Тот судорожно закурил.
— А теперь слушай внимательно. Ты понимаешь, что теперь целиком в нашей власти?
— Да, — деревянным голосом отозвался Гольянов.
— Ты понимаешь, что мы не шутим? Мы можем тебя застрелить, можем забить лопатами, можем закопать живьем. И никто не будет тебя искать. В Москве пропадает без вести много людей — уголовные дела по таким исчезновениям, как правило, остаются висяками. Не слышу! — неожиданно повысил голос мент.
— Да, понимаю, — прошептал Мустафа, жадно затягиваясь сигаретным дымом.
— Ты понимаешь, что у тебя есть шанс? И ты сам знаешь, какой именно… Так вот… — Внезапно руоповец улыбнулся, но улыбка у него вышла страшной, как оскал людоеда. — Давай поможем друг другу. Я буду задавать тебе вопросы, а ты будешь отвечать. Но если попытаешься от нас что-нибудь скрыть, если будешь неискренен… — И мент выразительно кивнул в сторону черневшей ямы.
Спустя полтора часа старший поисковой группы Олег Иванович Воинов знал о положении дел в урицкой группировке все или почти все. И об убийстве братьев Лукиных, и о поспешном бегстве Свечникова на юга, и о разговоре последнего с уважаемым законником Крапленым…
Разговор происходил на Шаболовке, в специально оборудованном помещении, и фиксировался сразу несколькими скрытыми видеокамерами. Мустафа подробно рассказывал обо всем, что было ему известно.
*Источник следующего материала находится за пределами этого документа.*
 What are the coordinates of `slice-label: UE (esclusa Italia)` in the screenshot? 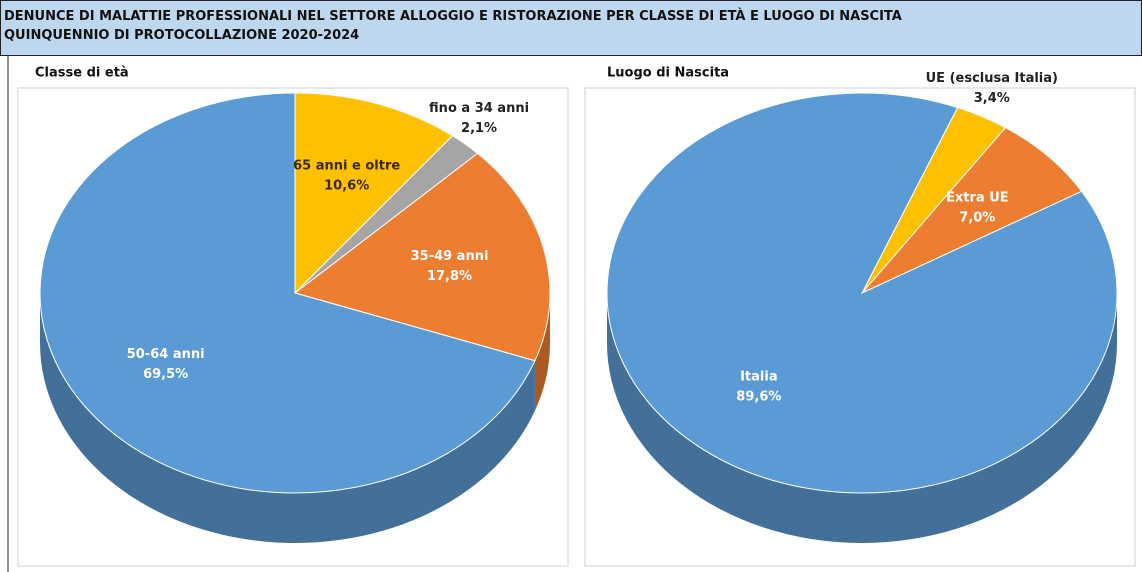 It's located at (992, 78). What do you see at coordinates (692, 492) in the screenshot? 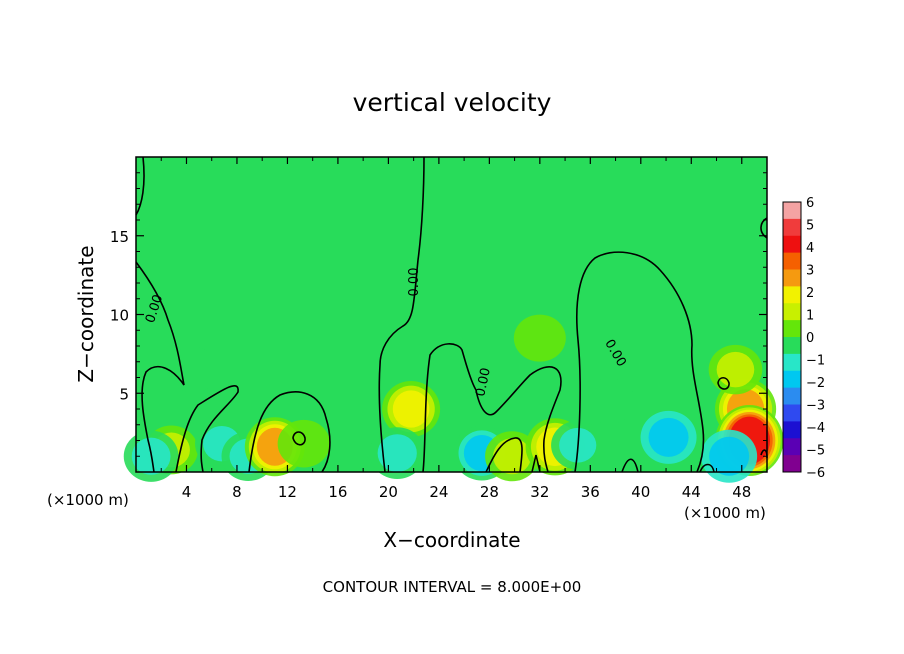
I see `x-tick-label: 44` at bounding box center [692, 492].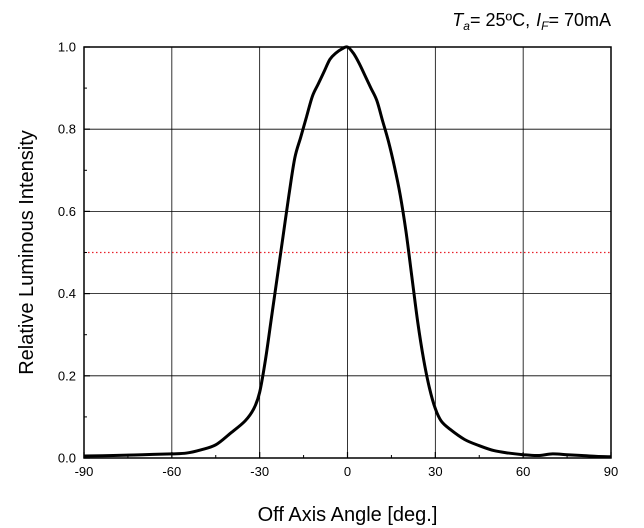 This screenshot has height=528, width=644. I want to click on if-subscript: F, so click(545, 26).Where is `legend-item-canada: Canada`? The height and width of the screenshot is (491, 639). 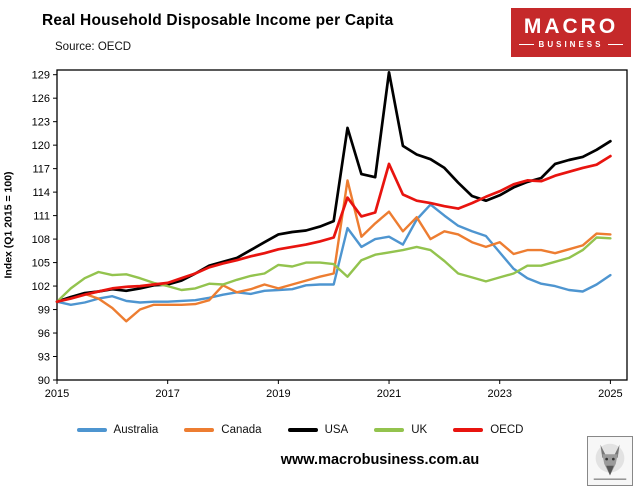
legend-item-canada: Canada is located at coordinates (223, 430).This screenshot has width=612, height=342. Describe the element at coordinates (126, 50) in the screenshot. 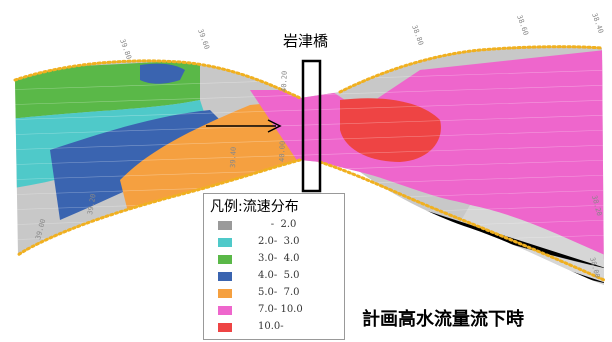

I see `station-label: 39.80` at that location.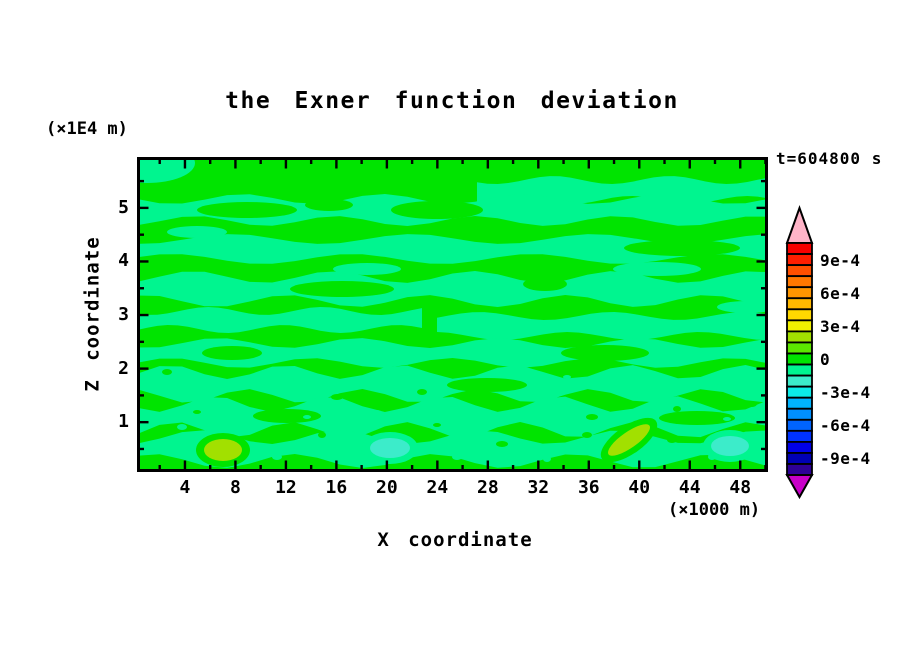 The image size is (904, 654). Describe the element at coordinates (830, 158) in the screenshot. I see `timestamp-label: t=604800 s` at that location.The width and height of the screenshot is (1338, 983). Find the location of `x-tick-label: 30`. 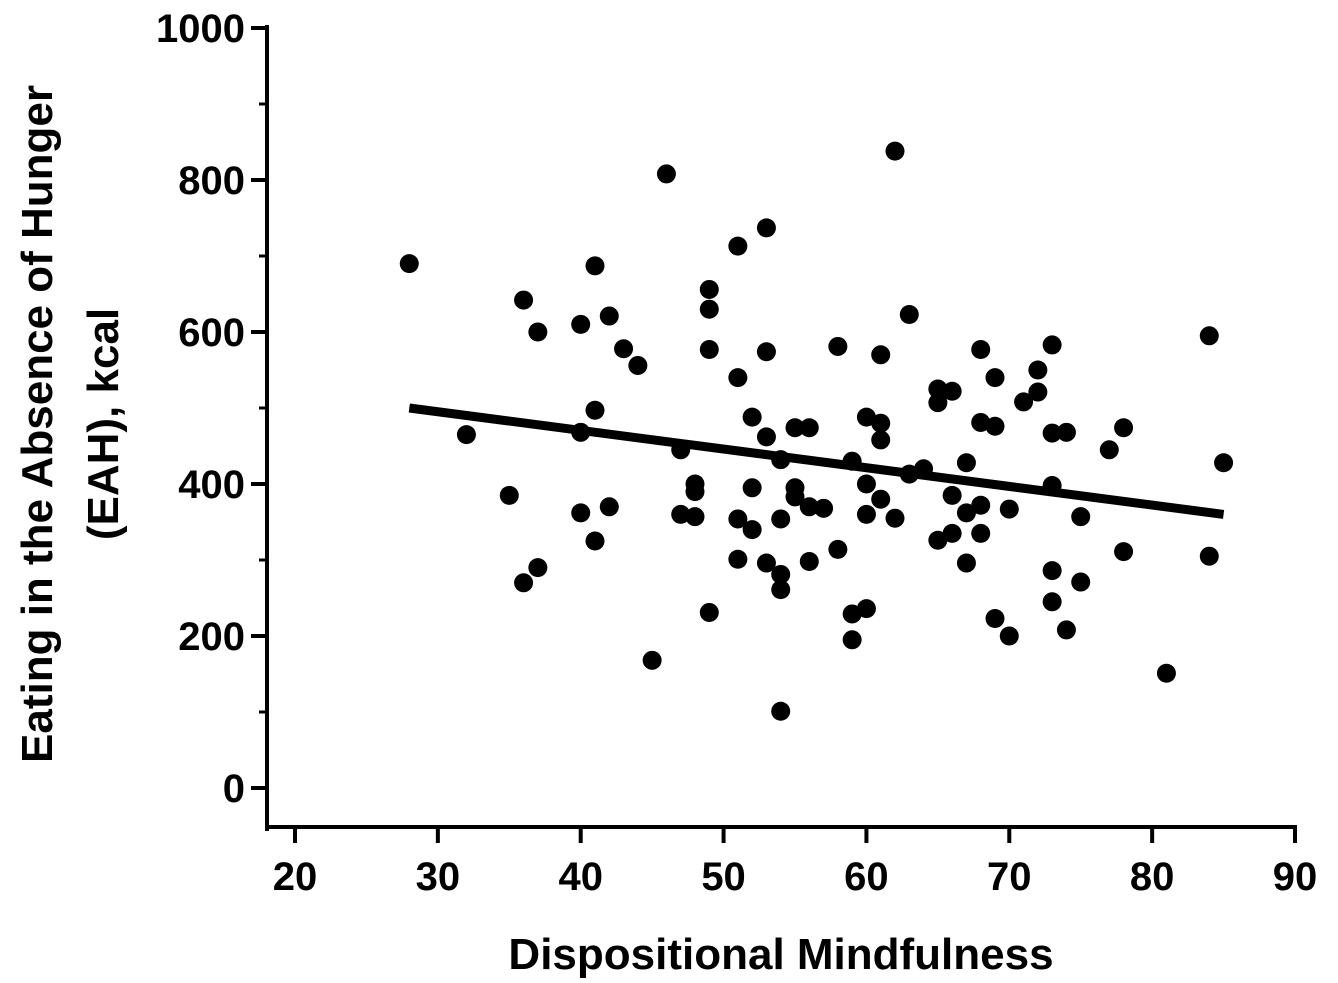

x-tick-label: 30 is located at coordinates (438, 877).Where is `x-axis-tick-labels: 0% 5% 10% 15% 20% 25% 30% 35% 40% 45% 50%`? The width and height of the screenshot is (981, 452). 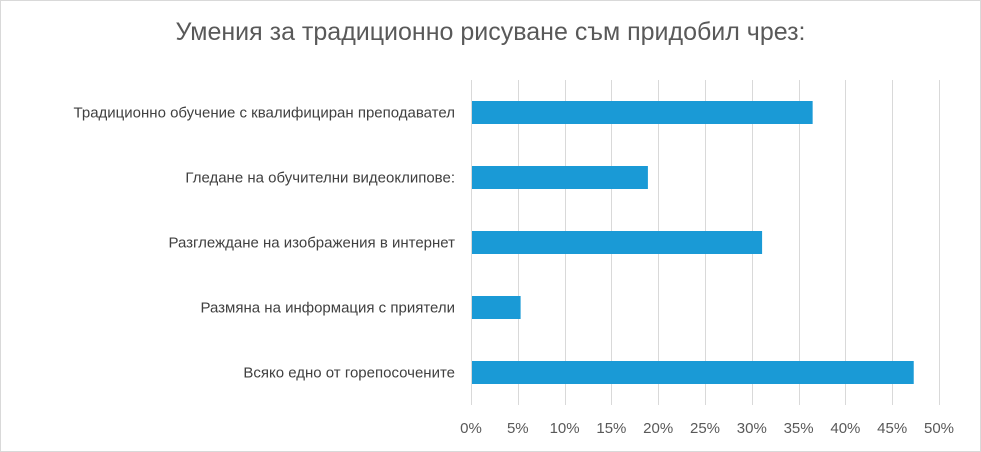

Он был в ужасе от собственного предательства, но перспектива быть закопанным в землю живьем страшила его еще больше.
— Так где он, говоришь, скрывается? — подытожил Воинов.
— В Греции, а где, не знаю, — ответил Гольянов совершенно убитым голосом.
— А кто знает?
— Крапленый сказал: поезжай, Свеча, в Афины, там найдешь такого грузина Резо. Он и покажет, где именно.
— А Крапленому это откуда известно?
— Свеча говорит — в кентах у него лаврушник, Вахтанг какой-то. Я его не знаю, никогда не видел. Только Крапленому пургу гнать ни к чему, ворам самим интересно от Македонского избавиться.
— Так-так-так… — Взгляд руоповца заметно потеплел. — А когда вы туда отправляетесь?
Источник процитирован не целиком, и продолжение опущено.